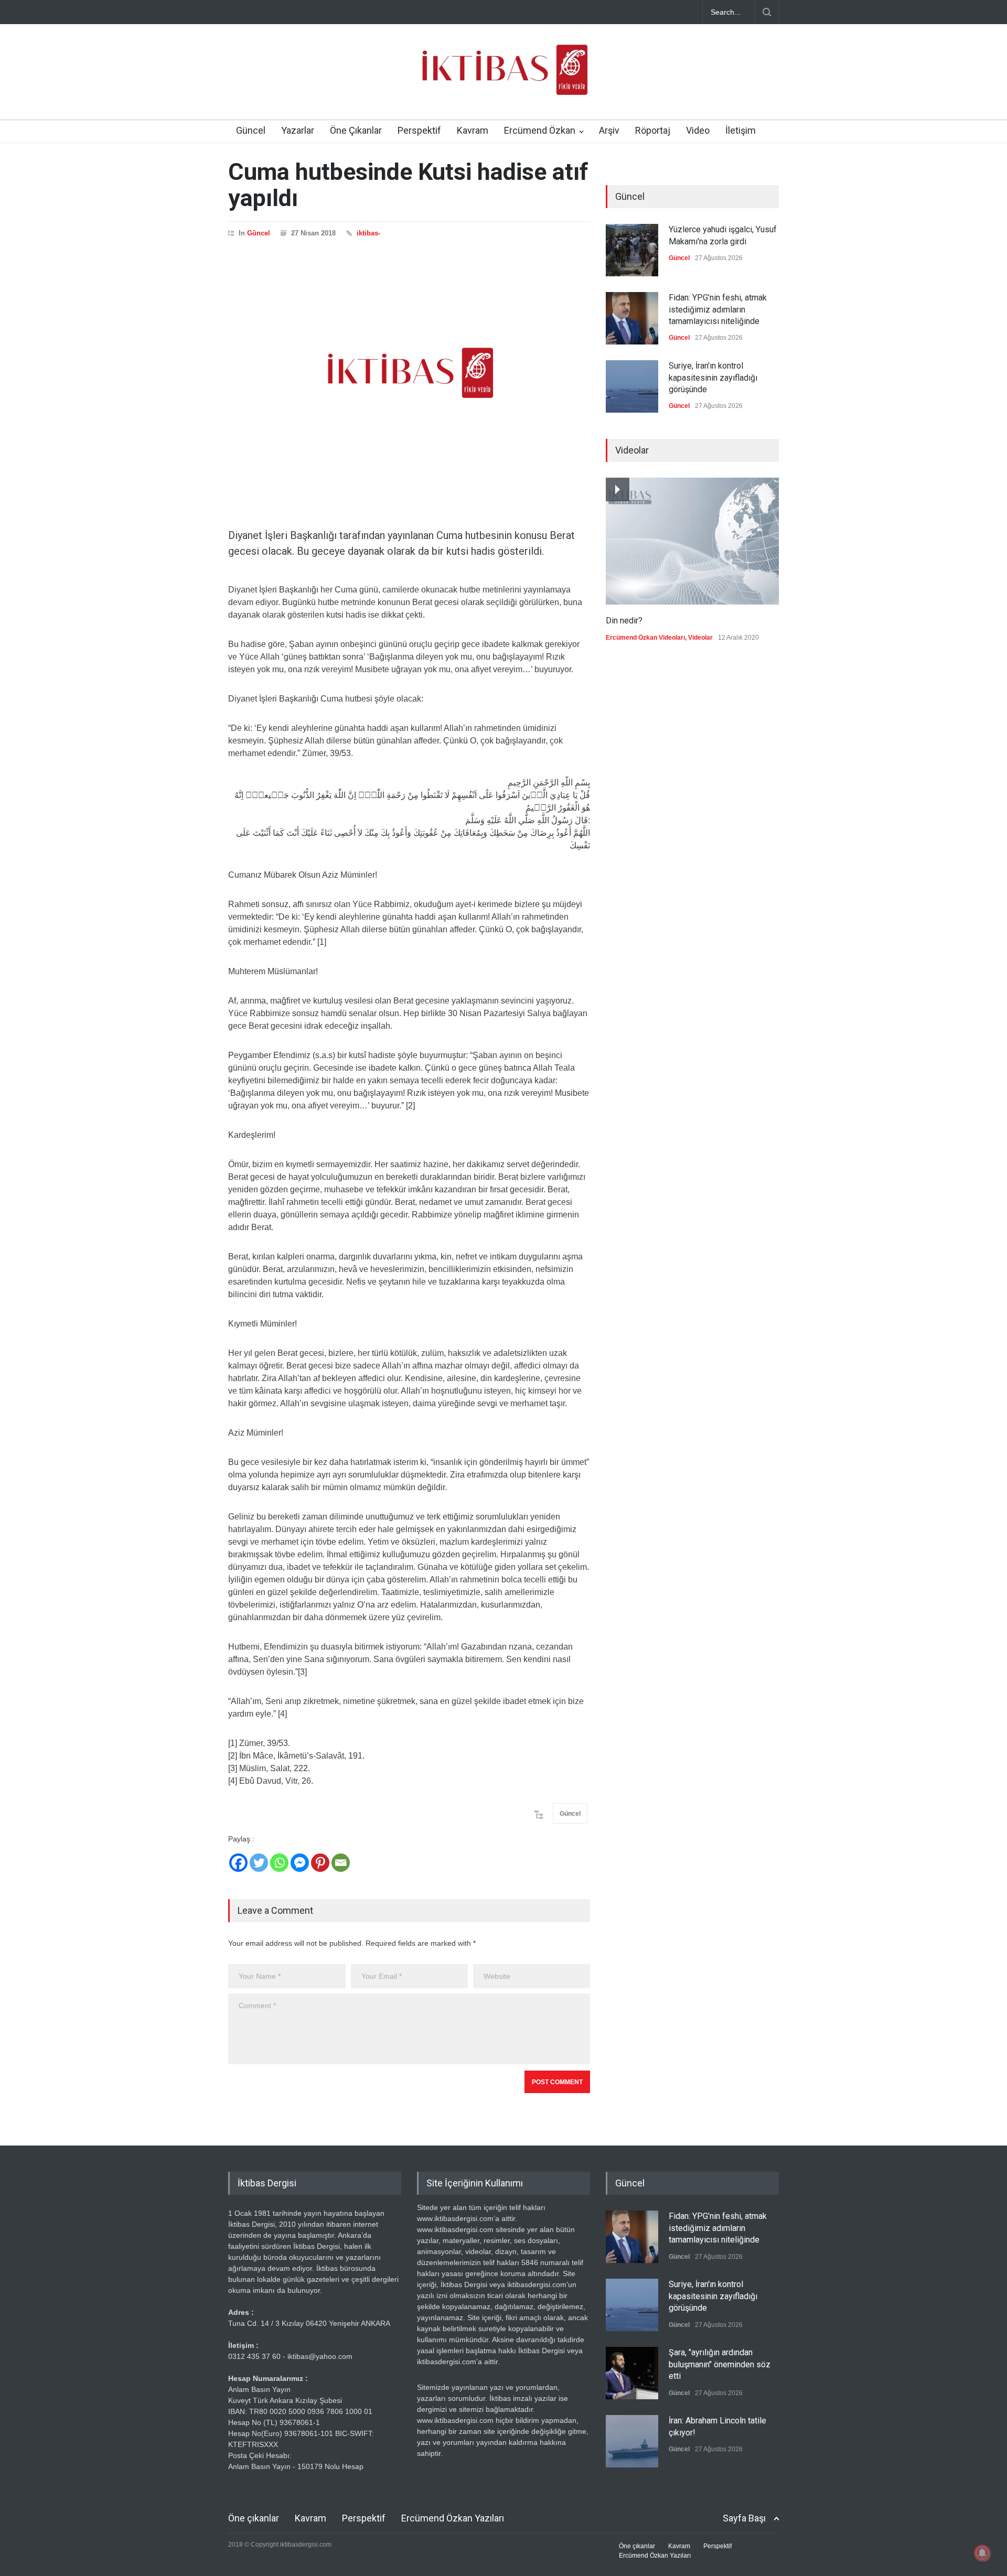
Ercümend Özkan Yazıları (452, 2518)
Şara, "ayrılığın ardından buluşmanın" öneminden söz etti (719, 2364)
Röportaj (652, 130)
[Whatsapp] (279, 1862)
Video (698, 130)
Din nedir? (624, 621)
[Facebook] (238, 1862)
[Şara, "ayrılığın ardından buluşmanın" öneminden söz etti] (632, 2373)
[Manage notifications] (982, 2553)
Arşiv (609, 130)
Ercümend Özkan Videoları (645, 637)
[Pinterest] (320, 1862)
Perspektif (419, 130)
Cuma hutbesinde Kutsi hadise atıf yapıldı (408, 185)
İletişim (740, 130)
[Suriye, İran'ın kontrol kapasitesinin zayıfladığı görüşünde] (632, 386)
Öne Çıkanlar (356, 130)
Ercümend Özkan (539, 130)
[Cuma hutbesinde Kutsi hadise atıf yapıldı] (409, 373)
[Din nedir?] (692, 541)
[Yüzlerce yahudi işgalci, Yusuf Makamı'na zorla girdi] (632, 250)
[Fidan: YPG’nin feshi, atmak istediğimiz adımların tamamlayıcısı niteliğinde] (632, 318)
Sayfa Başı (744, 2518)
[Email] (340, 1862)
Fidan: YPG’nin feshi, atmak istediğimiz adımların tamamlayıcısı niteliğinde (718, 309)
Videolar (700, 637)
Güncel (250, 130)
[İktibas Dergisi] (503, 78)
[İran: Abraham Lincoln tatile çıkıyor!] (632, 2441)
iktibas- (368, 233)
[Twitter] (259, 1862)
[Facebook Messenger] (300, 1862)
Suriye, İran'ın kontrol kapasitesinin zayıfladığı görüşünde (713, 377)
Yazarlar (297, 130)
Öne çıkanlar (253, 2518)
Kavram (472, 130)
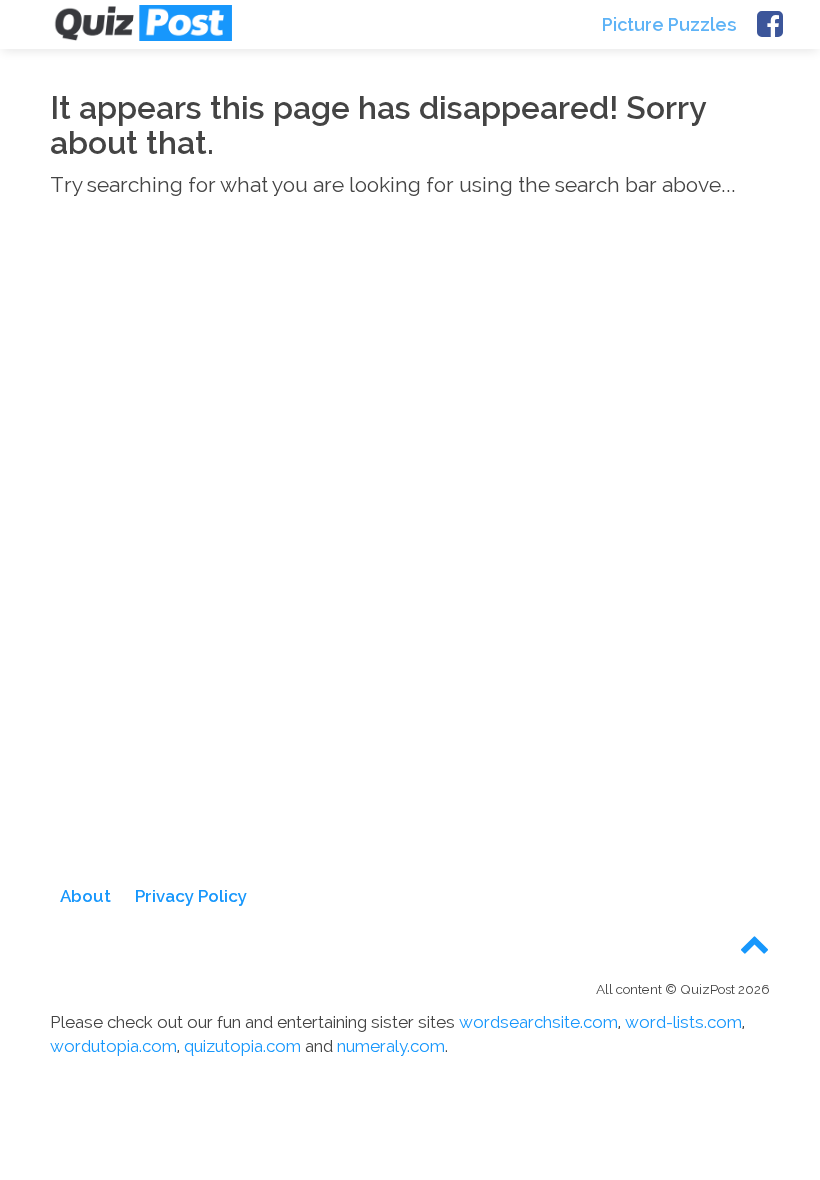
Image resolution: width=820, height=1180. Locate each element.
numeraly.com (391, 1046)
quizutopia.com (242, 1046)
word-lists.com (683, 1022)
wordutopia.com (113, 1046)
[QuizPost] (142, 23)
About (85, 896)
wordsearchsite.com (538, 1022)
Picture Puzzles (669, 24)
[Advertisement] (410, 404)
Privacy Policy (191, 896)
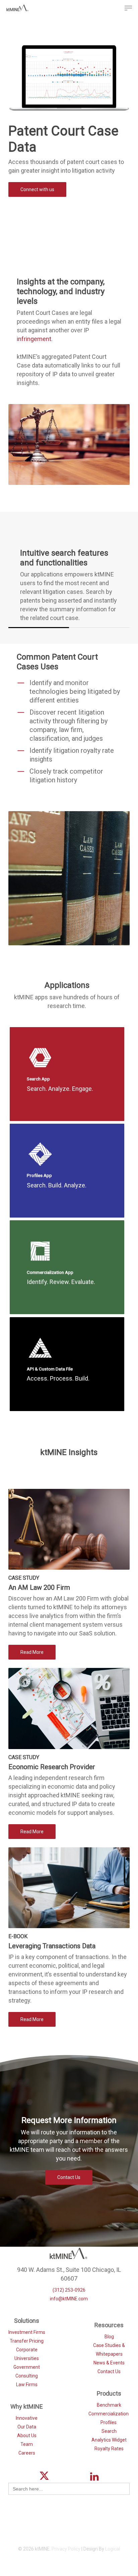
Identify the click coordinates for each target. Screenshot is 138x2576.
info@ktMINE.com (69, 2298)
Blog (109, 2336)
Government (26, 2367)
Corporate (27, 2349)
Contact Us (109, 2371)
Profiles (109, 2422)
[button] (128, 8)
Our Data (26, 2426)
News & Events (109, 2362)
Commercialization (109, 2413)
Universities (26, 2358)
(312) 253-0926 (69, 2290)
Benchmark (109, 2405)
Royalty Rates (109, 2448)
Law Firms (27, 2384)
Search (109, 2431)
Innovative (27, 2418)
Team (26, 2444)
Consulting (26, 2375)
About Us (27, 2435)
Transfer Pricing (27, 2341)
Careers (26, 2453)
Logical (112, 2549)
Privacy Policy (66, 2549)
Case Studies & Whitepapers (109, 2350)
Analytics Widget (109, 2440)
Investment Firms (26, 2332)
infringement (34, 338)
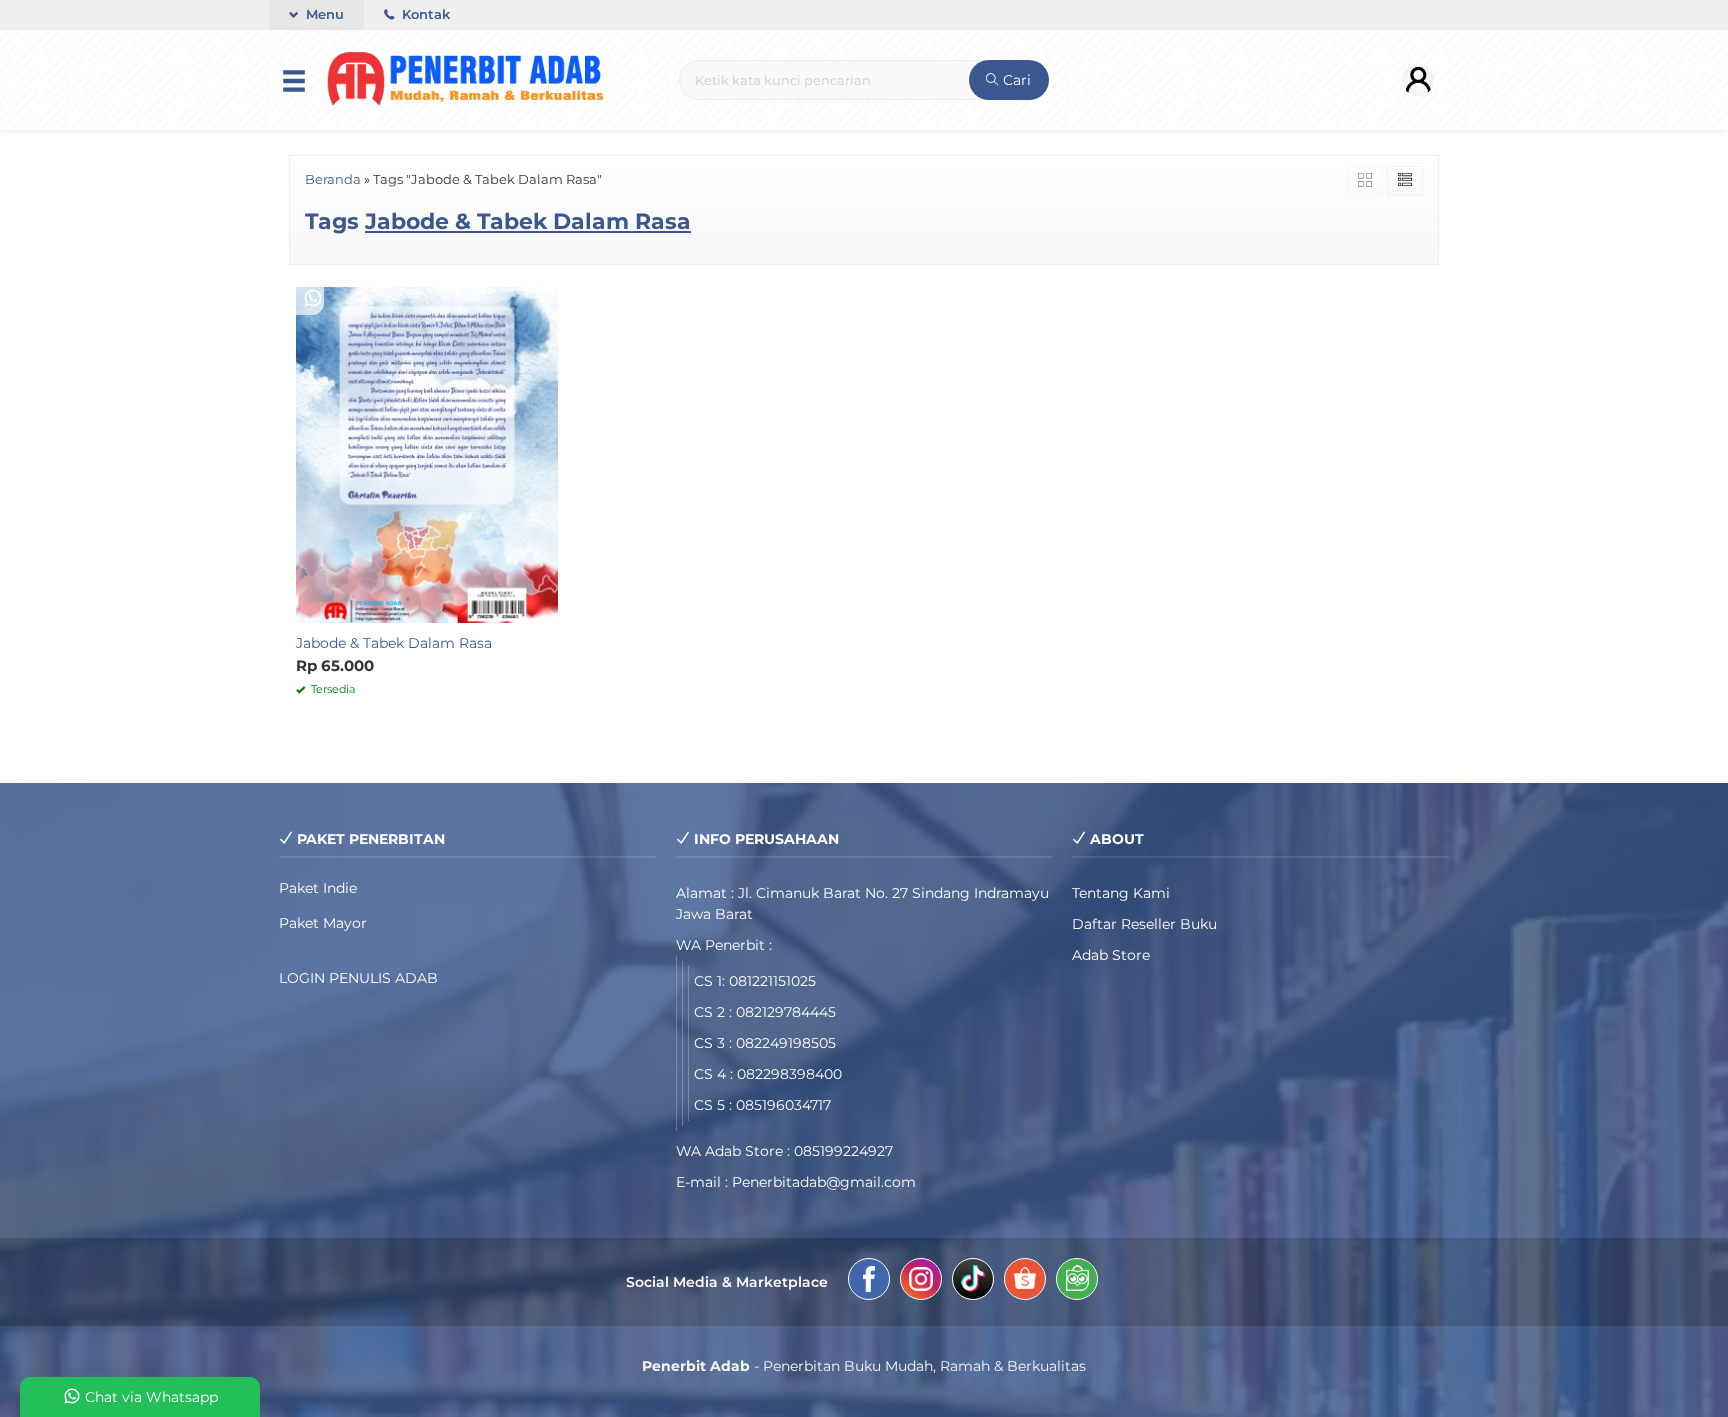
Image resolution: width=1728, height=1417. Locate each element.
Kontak (424, 14)
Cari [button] (1015, 80)
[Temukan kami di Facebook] (869, 1282)
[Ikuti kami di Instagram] (921, 1282)
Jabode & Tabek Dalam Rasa (394, 643)
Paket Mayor (323, 923)
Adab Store (1111, 955)
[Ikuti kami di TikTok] (973, 1282)
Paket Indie (318, 888)
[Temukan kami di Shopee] (1025, 1282)
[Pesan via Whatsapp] (313, 299)
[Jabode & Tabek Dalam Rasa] (427, 454)
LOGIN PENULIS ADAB (358, 978)
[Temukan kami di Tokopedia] (1077, 1282)
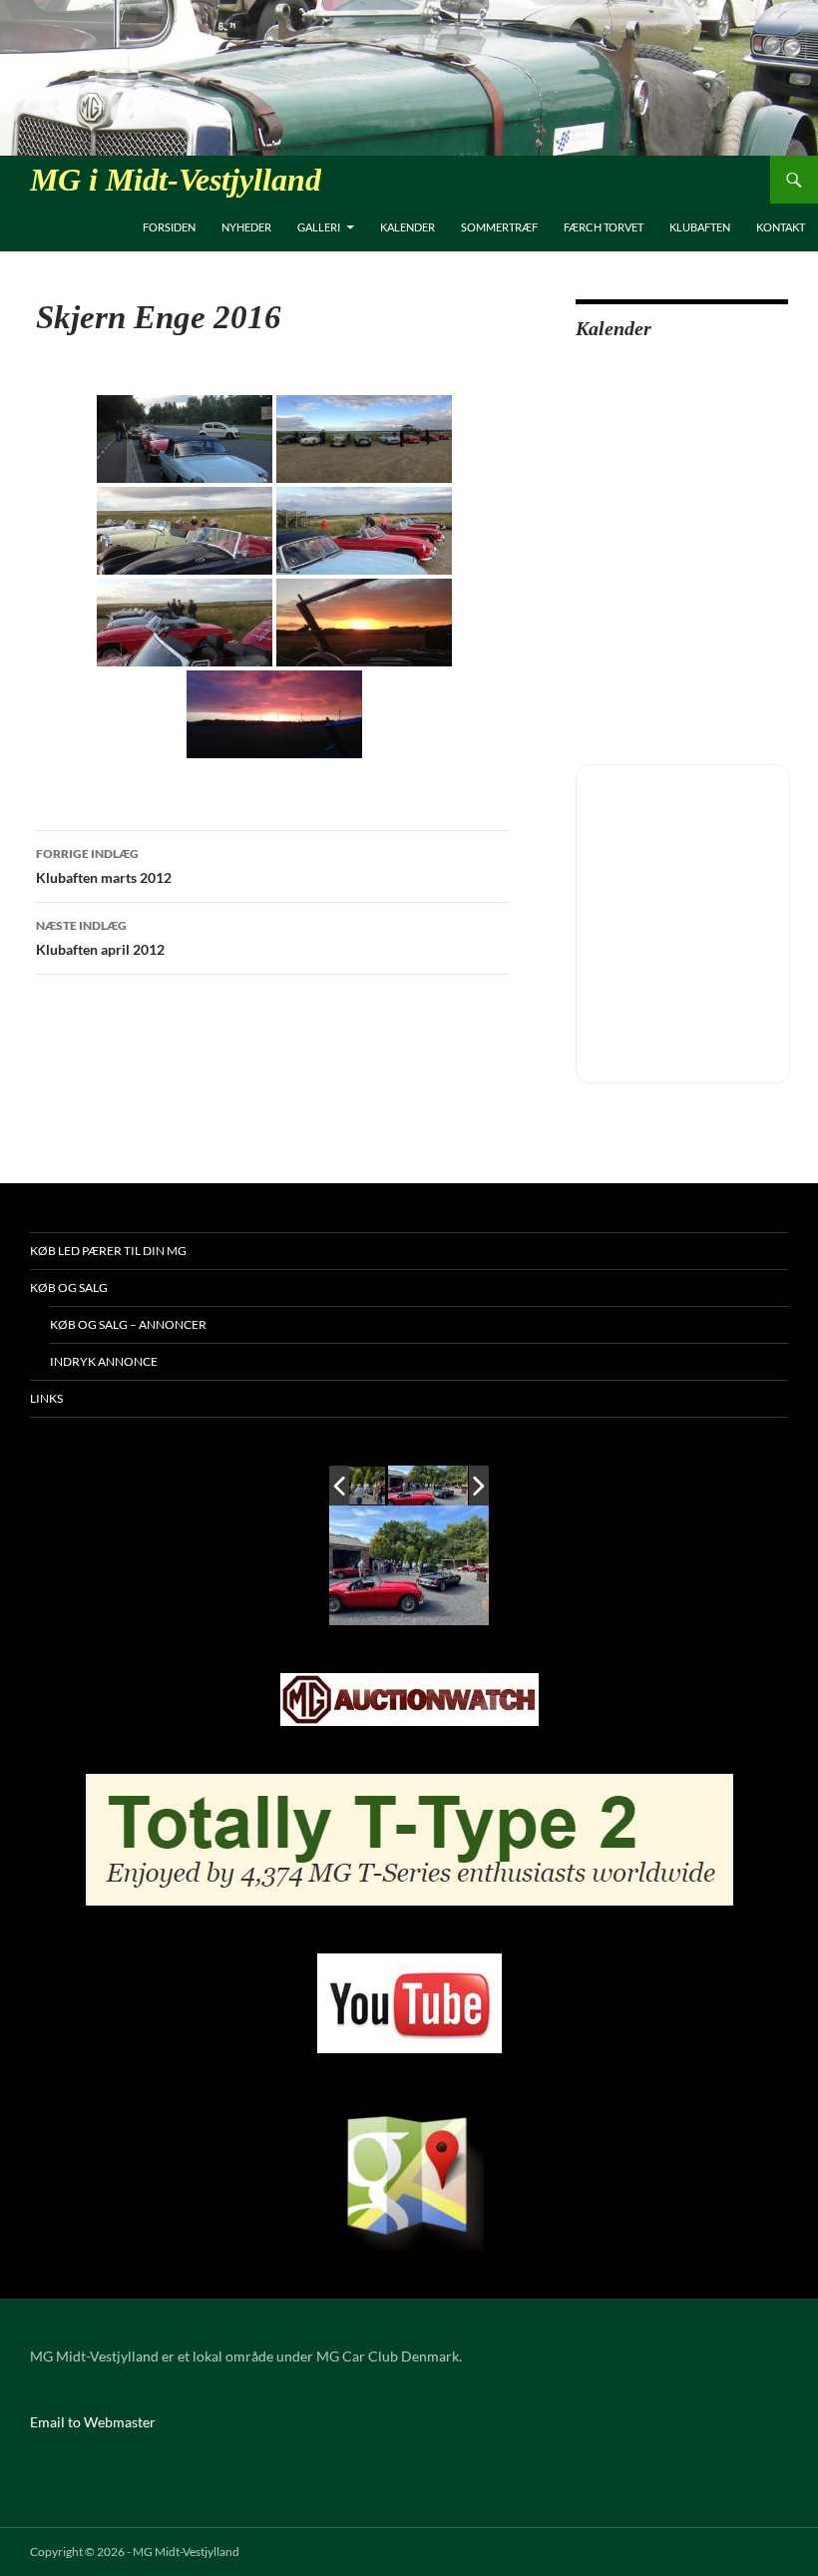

#####

▶ [TRY IT]
Looking at the data above, return every line from the one with "Contact Us (109, 2371)" down to the one with "Privacy Policy (66, 2549)", exactly and inclusively.

▶ [TASK ANSWER]
Contact Us (109, 2371)
Profiles (109, 2422)
[button] (128, 8)
Our Data (26, 2426)
News & Events (109, 2362)
Commercialization (109, 2413)
Universities (26, 2358)
(312) 253-0926 (69, 2290)
Benchmark (109, 2405)
Royalty Rates (109, 2448)
Law Firms (27, 2384)
Search (109, 2431)
Innovative (27, 2418)
Team (26, 2444)
Consulting (26, 2375)
About Us (27, 2435)
Transfer Pricing (27, 2341)
Careers (26, 2453)
Logical (112, 2549)
Privacy Policy (66, 2549)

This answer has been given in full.